[Work required] Exact reproduction of every entry is required.
Records shown Start Marker
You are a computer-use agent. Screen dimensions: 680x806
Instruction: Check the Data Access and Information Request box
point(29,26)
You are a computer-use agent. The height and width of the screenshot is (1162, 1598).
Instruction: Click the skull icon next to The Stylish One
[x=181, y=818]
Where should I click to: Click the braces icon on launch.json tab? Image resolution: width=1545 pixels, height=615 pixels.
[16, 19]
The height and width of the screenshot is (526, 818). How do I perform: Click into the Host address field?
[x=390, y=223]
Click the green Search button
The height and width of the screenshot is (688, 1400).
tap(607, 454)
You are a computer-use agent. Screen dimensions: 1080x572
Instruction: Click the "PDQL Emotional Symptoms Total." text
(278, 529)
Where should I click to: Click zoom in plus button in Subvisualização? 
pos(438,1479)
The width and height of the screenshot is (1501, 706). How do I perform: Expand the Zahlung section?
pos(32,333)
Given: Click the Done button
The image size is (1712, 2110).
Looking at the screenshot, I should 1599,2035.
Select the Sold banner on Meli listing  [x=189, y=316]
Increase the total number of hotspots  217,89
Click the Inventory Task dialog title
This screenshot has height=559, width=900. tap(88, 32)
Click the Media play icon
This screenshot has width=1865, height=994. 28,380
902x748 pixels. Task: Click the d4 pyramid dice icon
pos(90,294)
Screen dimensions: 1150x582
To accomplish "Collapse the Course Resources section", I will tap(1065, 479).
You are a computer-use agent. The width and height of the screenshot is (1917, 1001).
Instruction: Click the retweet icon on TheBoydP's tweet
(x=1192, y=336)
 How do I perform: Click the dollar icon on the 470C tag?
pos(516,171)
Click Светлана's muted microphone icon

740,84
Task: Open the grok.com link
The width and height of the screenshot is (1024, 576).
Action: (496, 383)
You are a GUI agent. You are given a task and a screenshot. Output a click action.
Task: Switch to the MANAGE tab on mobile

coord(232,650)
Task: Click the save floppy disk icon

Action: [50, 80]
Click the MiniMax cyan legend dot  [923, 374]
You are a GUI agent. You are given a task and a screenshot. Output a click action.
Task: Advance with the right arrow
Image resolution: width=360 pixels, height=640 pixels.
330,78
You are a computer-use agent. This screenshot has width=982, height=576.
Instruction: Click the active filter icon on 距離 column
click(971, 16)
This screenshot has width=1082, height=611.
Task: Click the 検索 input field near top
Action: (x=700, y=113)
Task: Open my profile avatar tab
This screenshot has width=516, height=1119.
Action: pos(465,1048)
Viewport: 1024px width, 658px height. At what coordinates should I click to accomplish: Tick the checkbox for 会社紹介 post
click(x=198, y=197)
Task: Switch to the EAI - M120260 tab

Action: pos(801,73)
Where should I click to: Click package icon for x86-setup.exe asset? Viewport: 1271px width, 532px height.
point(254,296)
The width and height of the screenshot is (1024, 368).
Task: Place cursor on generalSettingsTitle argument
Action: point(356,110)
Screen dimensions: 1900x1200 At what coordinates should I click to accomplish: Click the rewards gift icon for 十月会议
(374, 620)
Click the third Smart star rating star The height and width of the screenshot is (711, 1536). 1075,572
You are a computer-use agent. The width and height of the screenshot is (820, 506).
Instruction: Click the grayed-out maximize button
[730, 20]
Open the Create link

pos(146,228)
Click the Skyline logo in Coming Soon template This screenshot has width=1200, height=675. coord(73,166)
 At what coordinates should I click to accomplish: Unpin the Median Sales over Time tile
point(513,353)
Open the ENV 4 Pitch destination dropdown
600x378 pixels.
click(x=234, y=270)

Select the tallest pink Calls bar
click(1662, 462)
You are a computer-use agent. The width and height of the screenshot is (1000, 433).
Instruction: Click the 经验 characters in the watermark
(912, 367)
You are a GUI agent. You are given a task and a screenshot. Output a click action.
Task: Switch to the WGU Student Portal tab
Records shown End Marker
[Written answer]
You are a computer-use agent. Screen dimensions: 680x806
Instruction: Check the Data Access and Information Request box
point(29,26)
You are a computer-use agent. The height and width of the screenshot is (1162, 1598).
Instruction: Click the skull icon next to The Stylish One
[x=181, y=818]
Where should I click to: Click the braces icon on launch.json tab? Image resolution: width=1545 pixels, height=615 pixels.
[16, 19]
The height and width of the screenshot is (526, 818). How do I perform: Click into the Host address field?
[x=390, y=223]
Click the green Search button
The height and width of the screenshot is (688, 1400).
tap(607, 454)
You are a computer-use agent. Screen dimensions: 1080x572
Instruction: Click the "PDQL Emotional Symptoms Total." text
(278, 529)
Where should I click to: Click zoom in plus button in Subvisualização? 
pos(438,1479)
The width and height of the screenshot is (1501, 706). How do I perform: Expand the Zahlung section?
pos(32,333)
Given: Click the Done button
The image size is (1712, 2110).
Looking at the screenshot, I should 1599,2035.
Select the Sold banner on Meli listing  [x=189, y=316]
Increase the total number of hotspots  217,89
Click the Inventory Task dialog title
This screenshot has height=559, width=900. tap(88, 32)
Click the Media play icon
This screenshot has width=1865, height=994. 28,380
902x748 pixels. Task: Click the d4 pyramid dice icon
pos(90,294)
Screen dimensions: 1150x582
To accomplish "Collapse the Course Resources section", I will tap(1065, 479).
You are a computer-use agent. The width and height of the screenshot is (1917, 1001).
Instruction: Click the retweet icon on TheBoydP's tweet
(x=1192, y=336)
 How do I perform: Click the dollar icon on the 470C tag?
pos(516,171)
Click Светлана's muted microphone icon

740,84
Task: Open the grok.com link
The width and height of the screenshot is (1024, 576).
Action: (496, 383)
You are a GUI agent. You are given a task and a screenshot. Output a click action.
Task: Switch to the MANAGE tab on mobile

coord(232,650)
Task: Click the save floppy disk icon

Action: [50, 80]
Click the MiniMax cyan legend dot  [923, 374]
You are a GUI agent. You are given a task and a screenshot. Output a click action.
Task: Advance with the right arrow
Image resolution: width=360 pixels, height=640 pixels.
330,78
You are a computer-use agent. This screenshot has width=982, height=576.
Instruction: Click the active filter icon on 距離 column
click(971, 16)
This screenshot has width=1082, height=611.
Task: Click the 検索 input field near top
Action: (x=700, y=113)
Task: Open my profile avatar tab
This screenshot has width=516, height=1119.
Action: pos(465,1048)
Viewport: 1024px width, 658px height. At what coordinates should I click to accomplish: Tick the checkbox for 会社紹介 post
click(x=198, y=197)
Task: Switch to the EAI - M120260 tab

Action: pos(801,73)
Where should I click to: Click package icon for x86-setup.exe asset? Viewport: 1271px width, 532px height.
point(254,296)
The width and height of the screenshot is (1024, 368).
Task: Place cursor on generalSettingsTitle argument
Action: point(356,110)
Screen dimensions: 1900x1200 At what coordinates should I click to accomplish: Click the rewards gift icon for 十月会议
(374, 620)
Click the third Smart star rating star The height and width of the screenshot is (711, 1536). 1075,572
You are a computer-use agent. The width and height of the screenshot is (820, 506).
Instruction: Click the grayed-out maximize button
[730, 20]
Open the Create link

pos(146,228)
Click the Skyline logo in Coming Soon template This screenshot has width=1200, height=675. coord(73,166)
 At what coordinates should I click to accomplish: Unpin the Median Sales over Time tile
point(513,353)
Open the ENV 4 Pitch destination dropdown
600x378 pixels.
click(x=234, y=270)

Select the tallest pink Calls bar
click(1662, 462)
You are a computer-use agent. The width and height of the screenshot is (1000, 433).
Instruction: Click the 经验 characters in the watermark
(912, 367)
You are a GUI agent. You are given a task and a screenshot. Output a click action.
Task: Switch to the WGU Student Portal tab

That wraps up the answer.